The goal of the present effort is to understand how well the traditional macroscopic capillary pressure definition represents the pore-scale capillary forces under different flow conditions. Using direct numerical simulations (DNS) of two-phase flow in a porous medium, we evaluate the capillary pressure at the pore-scale, and compare it to the macroscopic capillary pressure, P_c(S^w), that is typically measured in experiments using pressure transducers. The pore-scale capillary pressure is the pressure difference across the interface between two fluids as the fluids move through a porous medium; the interface pressure differences at fluid-fluid invasion front are averaged across all the pores of the porous medium to yield a representative pore-scale capillary pressure curve, referred to as the interface capillary pressure. The pore-scale interface capillary pressure represents the “true” capillary forces in the system, since depends only on the pore morphology (shape) and interfacial energy of the two fluids, and does not account for the viscous dissipation. In experiments it is difficult to measure the interface capillary pressure jump without accounting for the viscous pressure head, which is at least an order of magnitude larger. Upscaling the pore-scale capillary pressure is an essential step for complete characterization of capillary-dominant two-phase flow in a porous medium at the laboratory scale.
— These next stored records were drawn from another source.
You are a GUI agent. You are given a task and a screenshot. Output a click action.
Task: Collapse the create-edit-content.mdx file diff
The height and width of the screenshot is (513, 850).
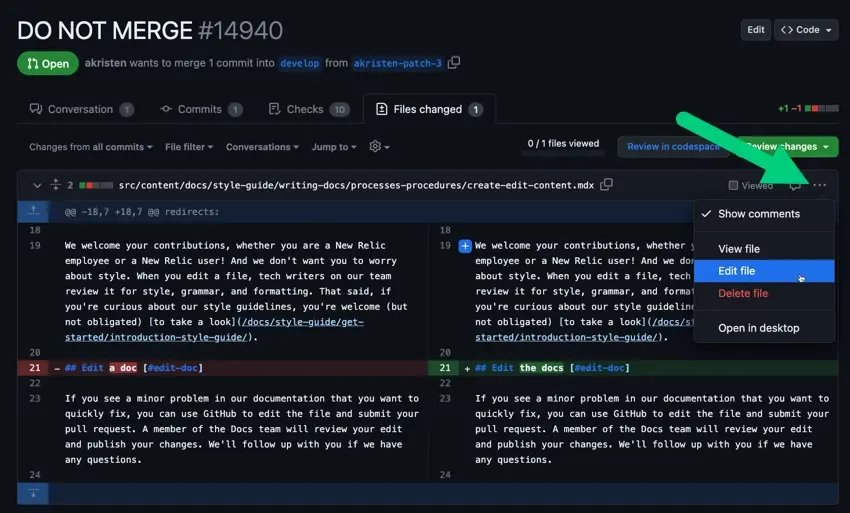click(x=37, y=185)
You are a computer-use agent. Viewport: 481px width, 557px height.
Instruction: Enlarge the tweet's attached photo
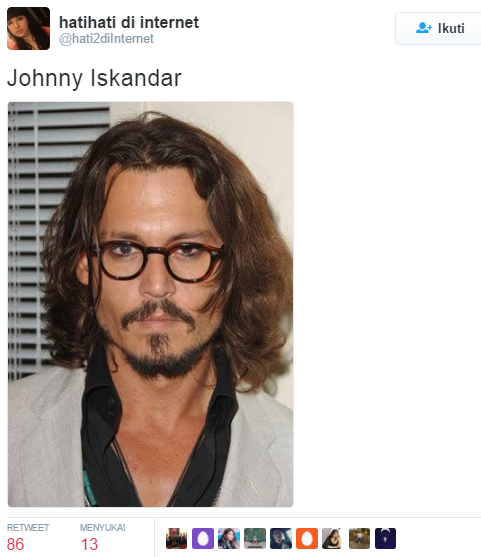[151, 304]
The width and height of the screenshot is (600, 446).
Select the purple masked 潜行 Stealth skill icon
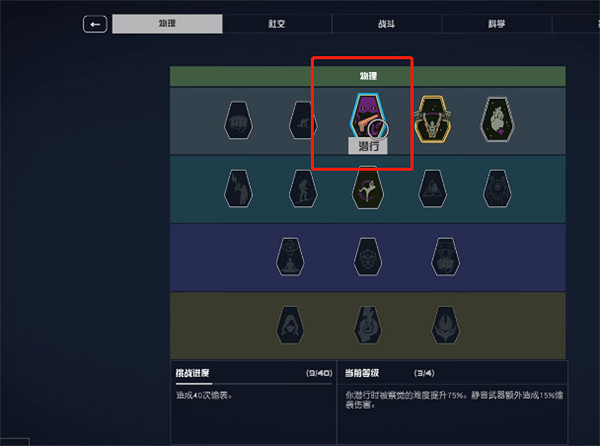click(x=366, y=117)
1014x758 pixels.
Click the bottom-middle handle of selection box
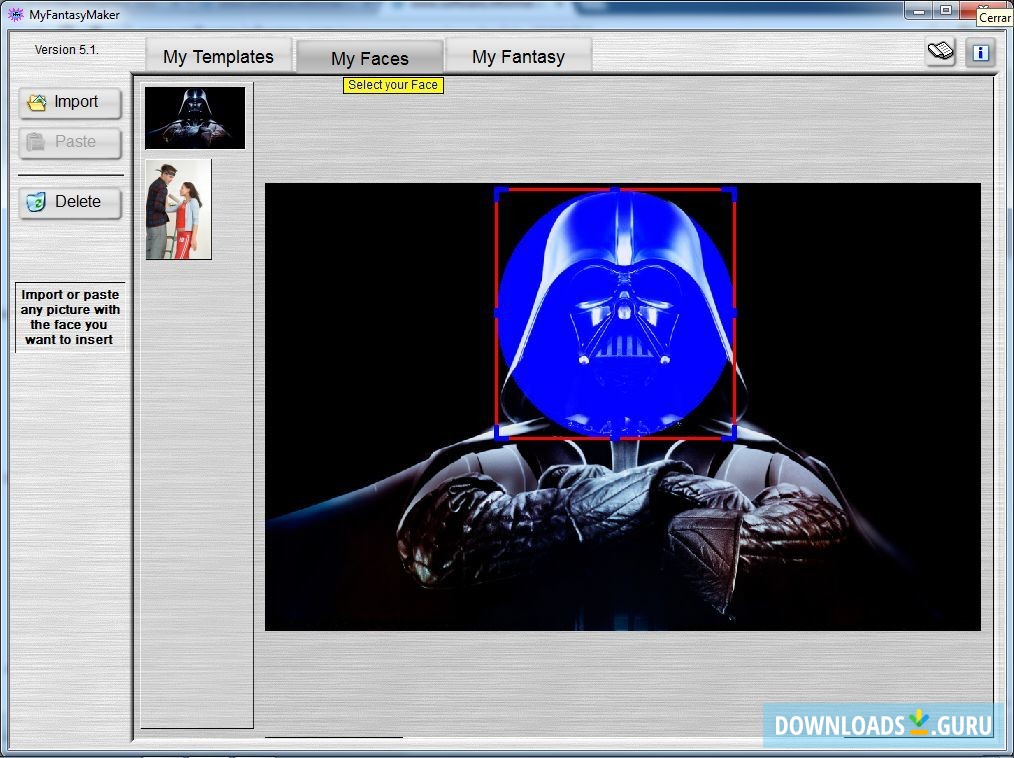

Drainage is simulated under equilibrium (quasi-static) and non-equilibrium (dynamic) conditions for various capillary numbers. The Navier–Stokes (NS) equations are solved in the pore space using the open-source finite-volume computational fluid dynamics (CFD) code, OpenFOAM. The Volume-of-Fluid (VOF) method is employed to track the evolution of the fluid–fluid interfaces, and a contact angle is used to account for the effect of wall adhesion. The simulations are first validated with published experimental data for dynamic and quasi-static drainage in a micromodel. From the microscale simulations, the interface capillary pressure is determined, and compared to the macroscopic capillary pressure under equilibrium and non-equilibrium conditions. Our results show the traditionally-measured macroscopic capillary pressure curves exhibit a strong dependence on the capillary number under dynamic flow conditions. In contrast, the interface capillary pressure-saturation relation, which relies on pore-scale pressure differences at the invasion front, is almost invariant of flow conditions (dynamic and quasi-static).